For prediction, the priority is different:

We care about how well the model predicts new, unseen data.
We are less concerned with: * whether each coefficient is statistically significant, * whether the model is easy to explain in words.

We need a numerical measure of prediction error. A common choice is root mean squared error (RMSE):

\[\text{RMSE} = \sqrt{\frac{1}{n} \sum_{i=1}^n \left(y_i - \hat{y}_i\right)^2}.\]

In Python, given arrays y_true and y_pred:

import numpy as np

def rmse(y_true, y_pred):
    return np.sqrt(np.mean((y_true - y_pred) ** 2))

Lower RMSE means better predictive performance on the data we are evaluating.

10.2.2.1 Train–test split and overfitting

A key problem in predictive modeling is overfitting:

A very flexible model can track the noise in the training data.
It will have low error on the data it saw, but high error on new data.

To detect overfitting we mimic the “magic extra data” thought experiment by splitting our data:

training set – used to fit the model,
test set – held out and only used to evaluate predictions.

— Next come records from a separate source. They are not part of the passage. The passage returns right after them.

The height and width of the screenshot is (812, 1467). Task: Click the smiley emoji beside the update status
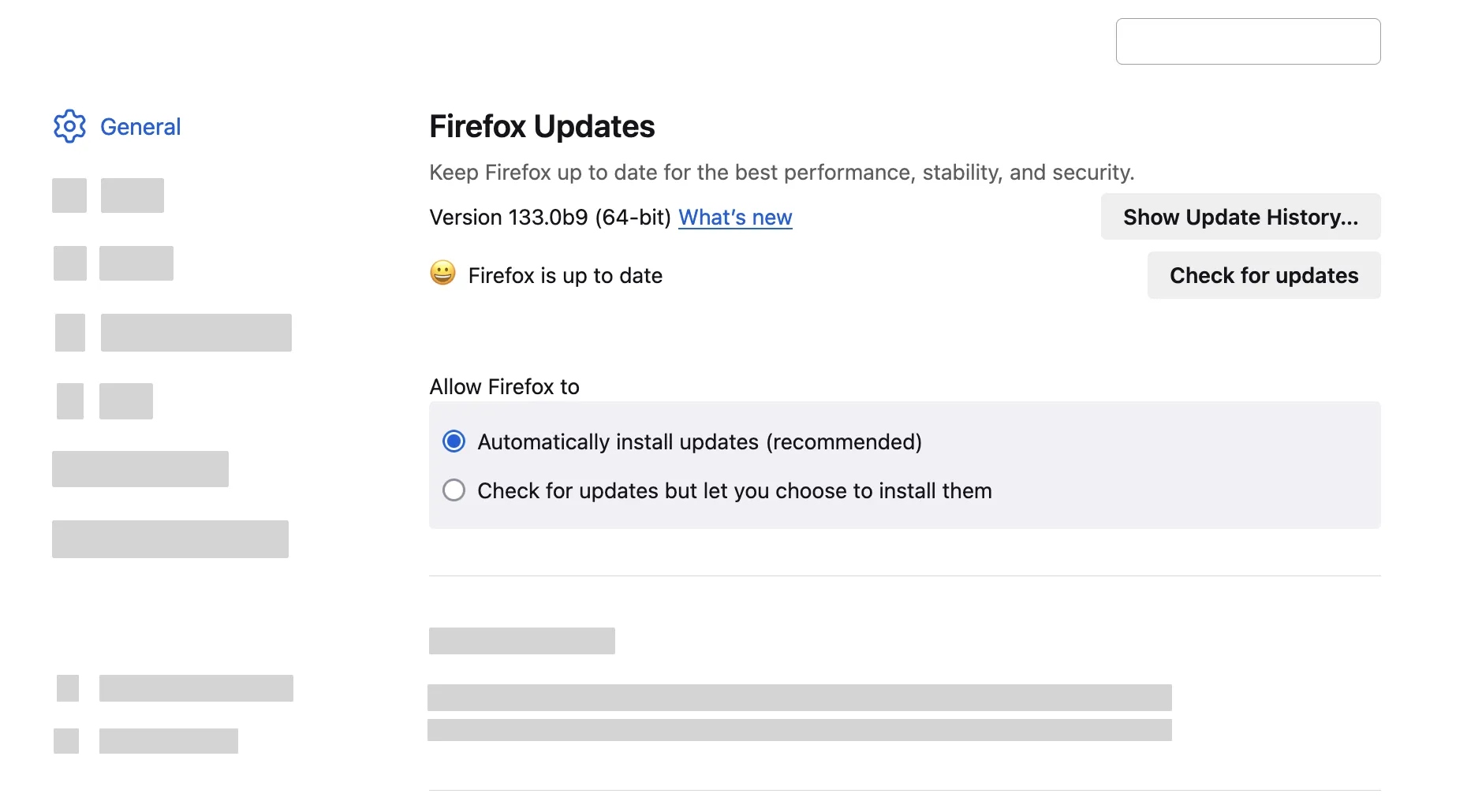(x=444, y=274)
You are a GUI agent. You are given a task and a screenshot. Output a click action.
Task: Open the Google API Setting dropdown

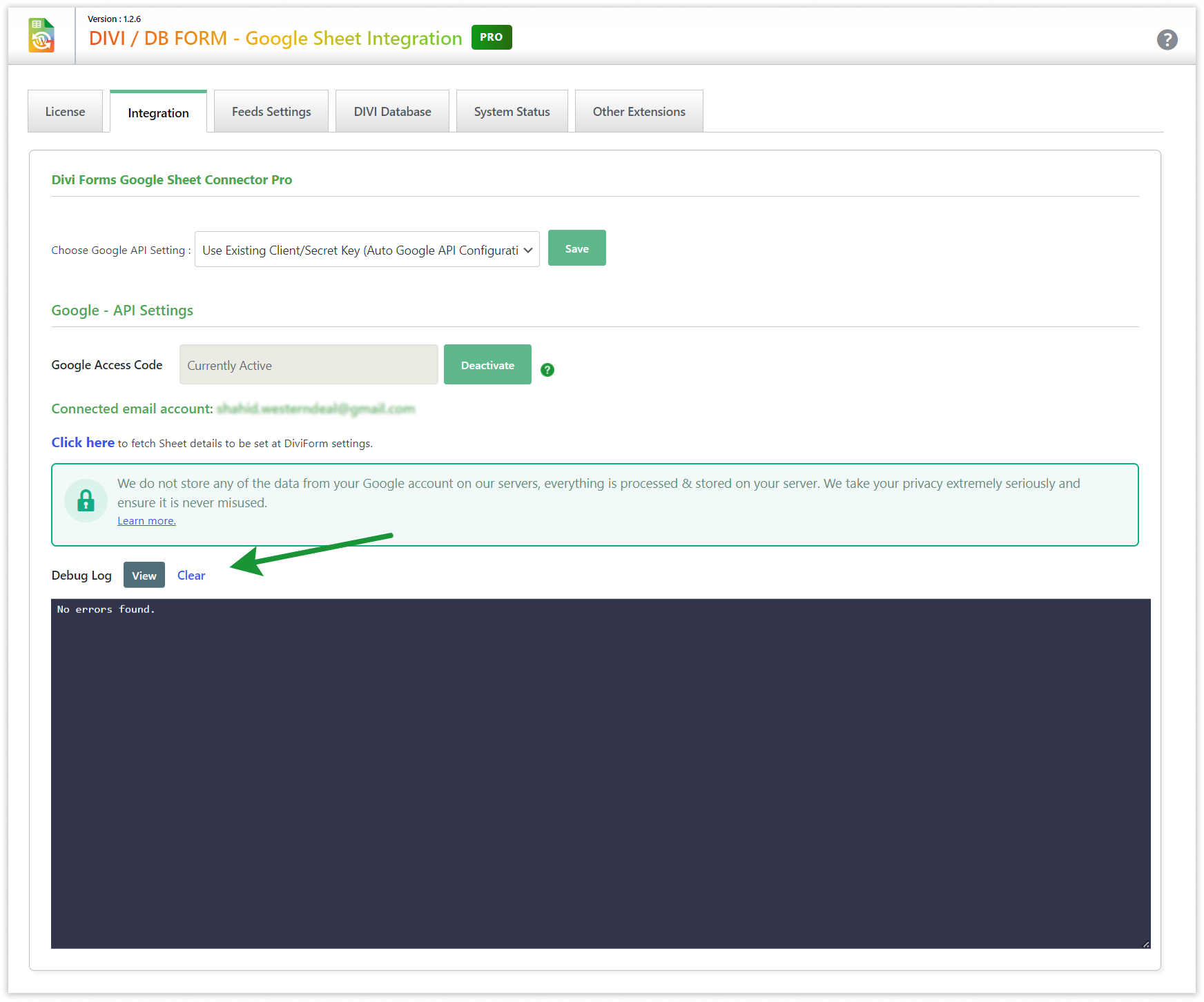[367, 250]
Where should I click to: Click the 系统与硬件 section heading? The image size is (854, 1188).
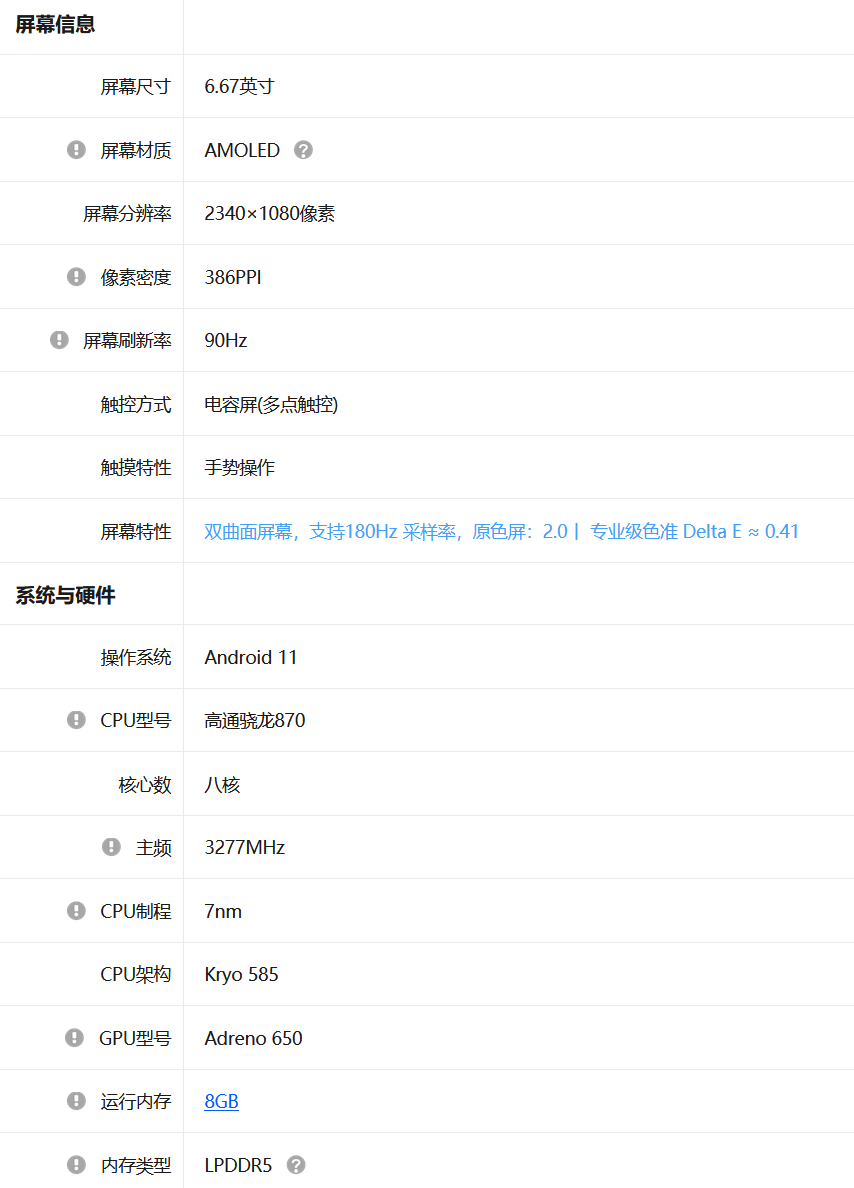[x=65, y=595]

In code, using scikit-learn:

from sklearn.model_selection import train_test_split
from sklearn.linear_model import LinearRegression
import numpy as np

X = mpg_df[["weight", "horsepower", "year"]].to_numpy()
y = mpg_df["mpg"].to_numpy()

X_train, X_test, y_train, y_test = train_test_split(
    X, y, test_size=0.3, random_state=42
)

model = LinearRegression().fit(X_train, y_train)

y_train_pred = model.predict(X_train)
y_test_pred = model.predict(X_test)

train_rmse = rmse(y_train, y_train_pred)
test_rmse = rmse(y_test, y_test_pred)

print(train_rmse, test_rmse)

Typical pattern:

As we add predictors and complexity: * train RMSE almost always decreases, * test RMSE may first decrease, then increase once we overfit.
The best predictive model is often the one with the lowest test RMSE, even if it is not the largest or most complex.

10.3 What you should take away

By the end of this chapter (and its R + Python versions), you should be able to:

distinguish clearly between: * family of models, * form of a model, * fit of a model;
explain the difference between models aimed at: * explanation – small, interpretable, inference-friendly, * prediction – chosen to minimize error on new data;
understand why: * linear models are often the first choice, * more complex models can overfit;
compute and interpret: * RMSE, and * train vs test prediction error;
describe why a train–test split is essential for honest assessment;
articulate the warning: * “Correlation does not imply causation” in the context of regression.

10.4 How this connects to PyStatsV1

In PyStatsV1 you will see these ideas used repeatedly:

Explanatory models
- statsmodels regressions with detailed summaries,
- ANOVA tables and F-tests for comparing nested models,
- clean, compact models that are easy to discuss in class.
Predictive checks
- simple train–test splits for case studies,
- side-by-side train vs test RMSE,
- examples where a smaller model outperforms a more complex one on held-out data.

As you work through the code in later chapters, keep asking:

“Am I trying to explain or predict here?”
“Have I thought about family, form, and fit separately?”

That habit will pay off in any future modeling you do, whether with linear models, machine learning methods, or more advanced tools.